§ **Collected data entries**
────────────────────────────────────────

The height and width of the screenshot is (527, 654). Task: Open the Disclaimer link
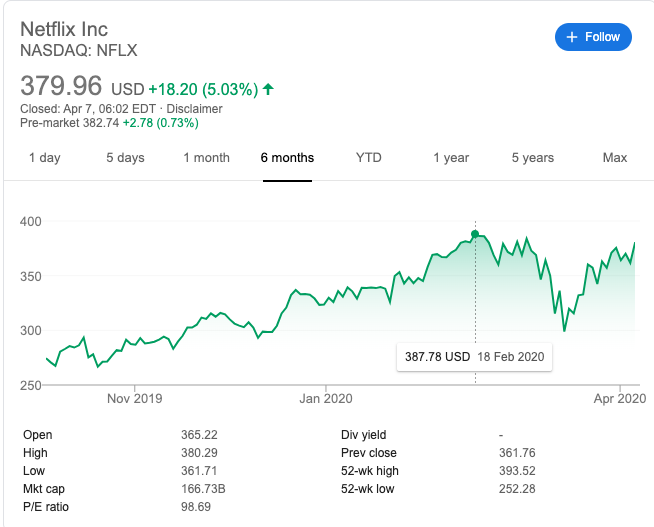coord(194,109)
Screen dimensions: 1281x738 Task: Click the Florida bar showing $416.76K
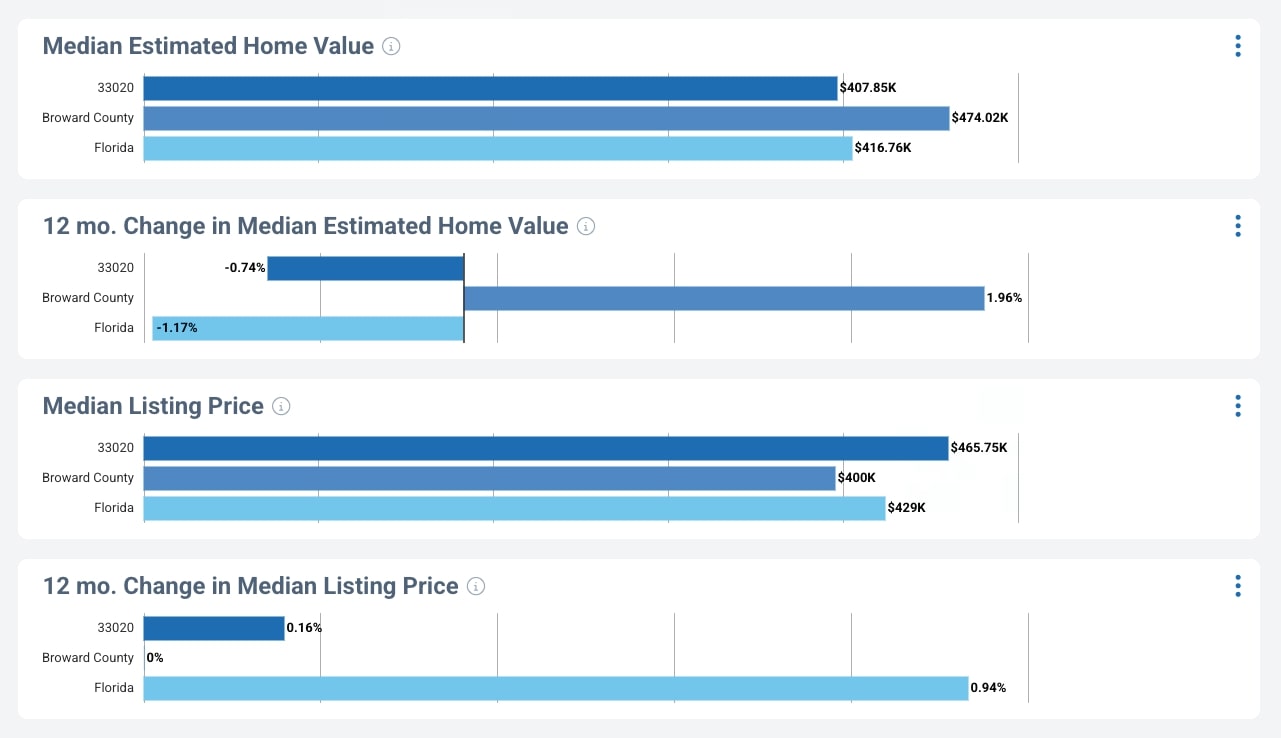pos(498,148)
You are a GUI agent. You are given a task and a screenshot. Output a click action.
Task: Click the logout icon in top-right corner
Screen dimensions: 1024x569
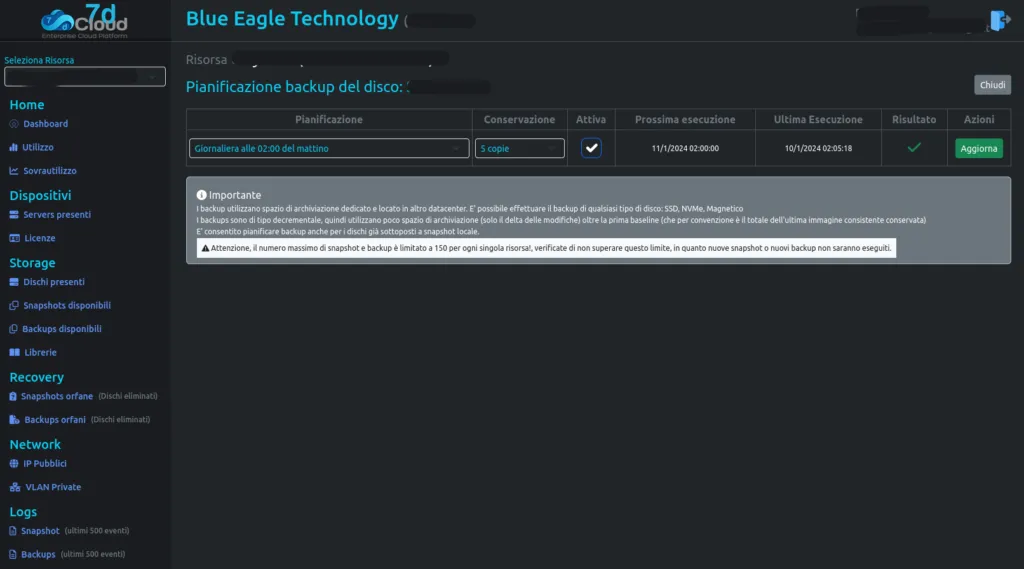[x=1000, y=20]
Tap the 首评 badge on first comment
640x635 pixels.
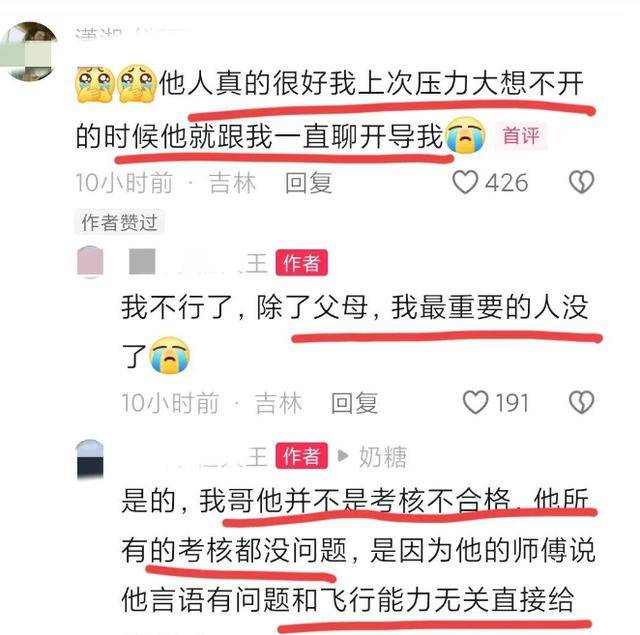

────────────────────────────────────────

§ **YOUR GOAL**
Copy out exactly the lines between the line that contains "Screen dimensions: 1281x738" and the last line of the records, both ends included; leave out every picture.

§ **ANSWER TO THIS PROBLEM**
Screen dimensions: 1281x738 Task: Click the Florida bar showing $416.76K
pos(498,148)
You are a GUI agent. You are given a task and a screenshot. Output a click action.
Task: Click the logout icon in top-right corner
Screen dimensions: 1024x569
[x=1000, y=20]
Tap the 首评 badge on first comment
640x635 pixels.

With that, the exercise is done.